## Verilen metin

━━━

Cumhuriyetçi Hukukçular Kulübü

Varlık Vergisi’ne Dair

+9

Vedat AY

Giriş

Herkes tarafından eleştirilen ve CHP muhaliflerinin elinde tutulan bir argüman olan Varlık Vergisi’ni incelerken tarihsel bir bakış açısı ile daha rahat analiz etmek için dönemin şartlarını anlamak ve anlatmak gerekmektedir. Aksi takdirde hatalı yorumlamalar ile karşı karşıya kalmakla beraber bu kanun düzenlemesinin her ne kadar insan haklarına aykırı yanları olsa dahi o dönemki mevcut iktidarı bunu yapmaya iten saikleri anlamlandırmada güçlük çekeceğimizi düşünmekteyim.

Dönemin Koşullarını İnceleme

Dönemin Enflasyon Oranı

Öncelikle sene 1940’lar… Dünya ikincisini yaşadığı ve insanlık tarihinin en kanlı küresel savaşlarından biri ile karşı karşıyaydı. Avrupa ülkelerinde dahi ekmeğin karne ile dağıtıldığı, mecburi ithal ürünlerinin azlığı, kıtlığın hat safhada olduğu bir vakitte her ne kadar savaşa çekilmek istense de İnönü denge politikası ile bu acımasız savaşın Türkiye Cumhuriyeti’ni minimum oranda etkilemesini hedeflemiştir. İktidar bu dönemde birçok noktada devletin kontrolünü hissettirmek için başta “Milli Korunma Kanunu”, “Varlık Vergisi Kanunu” olmak üzere çeşitli tedbirler almıştır. Bu şekilde devlete geniş yetkiler vererek iktidar, devleti daha kolay yönlendirebilecek ve olası bir savaşta ise ekonomiyi buna göre şekillendirebilecekti. İnceleyeceğimiz nokta ise bu yazıda “Varlık Vergisi” kısmı olacaktır.

━━━

## Satır listesi
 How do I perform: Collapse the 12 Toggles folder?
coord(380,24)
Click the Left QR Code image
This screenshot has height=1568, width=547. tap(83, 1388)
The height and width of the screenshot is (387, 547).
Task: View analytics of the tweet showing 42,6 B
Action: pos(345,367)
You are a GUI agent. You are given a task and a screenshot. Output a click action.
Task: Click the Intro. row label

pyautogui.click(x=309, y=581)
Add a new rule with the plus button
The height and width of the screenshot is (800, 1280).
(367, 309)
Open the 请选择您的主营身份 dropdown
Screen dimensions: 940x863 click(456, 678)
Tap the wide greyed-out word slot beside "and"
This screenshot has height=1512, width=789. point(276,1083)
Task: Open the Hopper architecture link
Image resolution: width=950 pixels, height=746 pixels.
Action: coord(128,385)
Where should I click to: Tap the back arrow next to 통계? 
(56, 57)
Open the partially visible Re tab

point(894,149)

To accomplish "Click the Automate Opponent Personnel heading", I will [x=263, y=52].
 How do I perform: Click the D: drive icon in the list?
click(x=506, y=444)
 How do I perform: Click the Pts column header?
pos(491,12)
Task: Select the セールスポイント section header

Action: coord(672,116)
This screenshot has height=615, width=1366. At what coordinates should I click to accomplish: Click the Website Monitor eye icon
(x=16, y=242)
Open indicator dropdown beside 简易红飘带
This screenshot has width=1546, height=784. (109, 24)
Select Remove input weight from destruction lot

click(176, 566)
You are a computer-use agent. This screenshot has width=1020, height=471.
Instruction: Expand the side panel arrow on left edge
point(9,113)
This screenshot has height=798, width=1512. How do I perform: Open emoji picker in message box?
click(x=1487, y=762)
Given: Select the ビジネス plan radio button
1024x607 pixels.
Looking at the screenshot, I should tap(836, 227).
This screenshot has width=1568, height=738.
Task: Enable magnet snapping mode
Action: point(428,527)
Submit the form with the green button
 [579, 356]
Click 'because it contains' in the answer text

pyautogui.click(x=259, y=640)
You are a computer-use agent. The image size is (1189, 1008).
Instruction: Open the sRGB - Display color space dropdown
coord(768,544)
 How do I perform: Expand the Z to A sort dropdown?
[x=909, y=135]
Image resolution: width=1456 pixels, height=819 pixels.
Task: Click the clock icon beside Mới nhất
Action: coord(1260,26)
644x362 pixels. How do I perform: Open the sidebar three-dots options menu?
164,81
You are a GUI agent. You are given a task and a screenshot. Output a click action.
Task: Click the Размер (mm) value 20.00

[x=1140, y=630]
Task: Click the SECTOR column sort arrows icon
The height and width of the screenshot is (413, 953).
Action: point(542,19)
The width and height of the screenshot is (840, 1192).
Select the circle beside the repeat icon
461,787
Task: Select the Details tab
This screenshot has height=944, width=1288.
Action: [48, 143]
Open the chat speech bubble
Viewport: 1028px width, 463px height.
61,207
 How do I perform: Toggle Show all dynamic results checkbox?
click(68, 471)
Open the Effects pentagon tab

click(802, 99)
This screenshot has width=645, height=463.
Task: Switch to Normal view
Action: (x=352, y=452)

━━━

## Görev tanımı
Verilen metne göre aşağıdaki soruları yanıtlayın.
1. Giriş bölümünde Varlık Vergisi kimlerin elinde tutulan bir argüman olarak anılıyor?
2. Yazı hangi yılları ele alıyor?
3. İnönü, savaşın Türkiye Cumhuriyeti'ni minimum oranda etkilemesini hangi politikayla hedeflemiştir?

## Tam yanıt
1. Varlık Vergisi, CHP muhaliflerinin elinde tutulan bir argüman olarak anılıyor.
2. Yazı 1940'ları ele alıyor.
3. İnönü bunu denge politikasıyla hedeflemiştir.